Brezilya, Rusya, Hindistan, Çin ve Güney Afrika’dan oluşan BRICS, 2-3 Haziran’da yapacağı toplantıda “genişleme stratejisini” tartışacak.
Peki aralarında Suudi Arabistan’ın da olduğu bu ülkeler, neden BRICS’e katılmak istiyor? İşte o nedenler:
1. BRICS: ÇEKİM MERKEZİ
Gelişen dünyanın ekonomi grubu olarak BRICS, gelişmiş dünyanın zenginler kulübü G7’yi geçti: “BRICS ülkelerinin bu yıl dünyadaki ekonomik büyümeye toplu olarak yüzde 32.1 oranında katkıda bulunacağı tahmin edilirken bu oran G7'de yüzde 29.9'dur” (criturk.com, 1.5.2023).
BRICS’in dünya gayrisafi yurtiçi hasıladaki payı da G7’yi geçiyor. 2028’de BRICS’in dünya gayrisafi yurtiçi hasıladaki payının yüzde 33,6, G7’nin ise yüzde 27,8 olacağı öngörülüyor (criturk.com, 1.5.2023).
Diğer yandan IMF’nin nisan ayında yayımladığı yeni raporu da, dünyanın ekonomik büyümesine BRICS ülkelerinin katkısının daha fazla olduğunu ortaya koymaktadır. Şöyle ki dünya ekonomisi 2023’te yüzde 2.8 büyüyecek. Merkezinde ABD’nin olduğu Batı ülkeleri ise yüzde 1.3 büyüyecek.
Peki Batı yüzde 1.3 büyürken dünya nasıl yüzde 2.8 büyümüş olacak? Çünkü gelişmekte olan ülkeler yüzde 3,9 büyüyecek. IMF raporuna göre Çin’in 2023’teki büyümesi yüzde 5,2 olacak.
Yani dünya ekonomisi, G7’den çok BRICS ülkelerinin büyümesiyle büyüyor olacak.
Bu tablo, haliyle BRICS’i gelişmekte olan ülkeler açısından bir çekim merkezi haline getiriyor.
2. MALİ BAĞIMSIZLIK
BRICS’in büyümesi ve G7’yi geçmesi, BRICS Yeni Kalkınma Bankası’nın da büyümesine yol açıyor. Bankanın büyümesi ise BRICS ve diğer ülkelerin kalkınma eksikliklerini gidermek için daha iyi mali kaynaklara sahip olması demektir.
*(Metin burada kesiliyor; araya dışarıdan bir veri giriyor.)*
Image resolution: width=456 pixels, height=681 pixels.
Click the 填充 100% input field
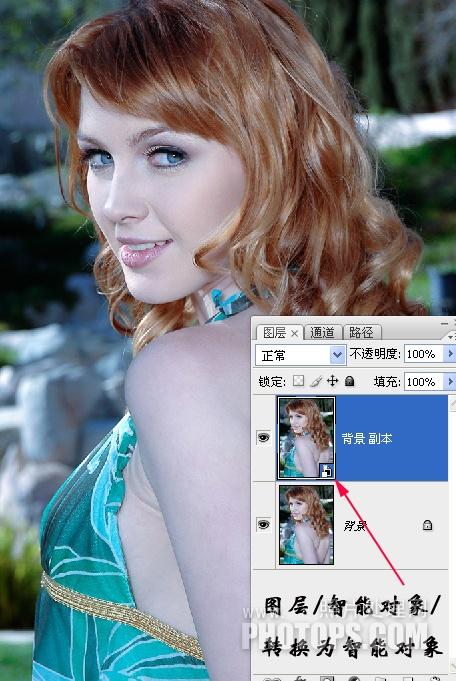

BRICS Yeni Kalkınma Bankası, gelişmekte olan ülkeler açısından Dünya Bankası ve IMF’ye göre çok daha çekici bir seçenek oldu. Sadece daha iyi mali olanaklar nedeniyle değil, o olanakların sunulmasında siyasi şartların olmaması nedeniyle…
Zenginler kulübü ile en zengin ABD’nin kurduğu düzenin bankaları ve fonları, Dünya Bankası ve IMF (ki gelişen dünya ülkelerin buralarda da ağırlığı artmaya başladı), kredileri siyasi şartlara bağlarken, BRICS Yeni Kalkınma Bankası siyasi şart koşmuyor.
Haliyle bu durum, gelişen ülkeler açısından daha fazla mali bağımsızlık anlamına geliyor.
3. ABD YAPTIRIMLARINA KARŞI DAYANAK
Emperyalist ABD, mali yaptırımları bir süredir dış politikasının en önemli silahı haline getirmiş durumda.
ABD, siyasetlerini değiştirmek istediği ülkelere karşı ekonomik yaptırım uyguluyor, dolar gücüyle bu ülkeleri kendi stratejisine eklemlemek istiyor, mali operasyonlarla bu ülkelerin ekonomisini zarara uğratıyor.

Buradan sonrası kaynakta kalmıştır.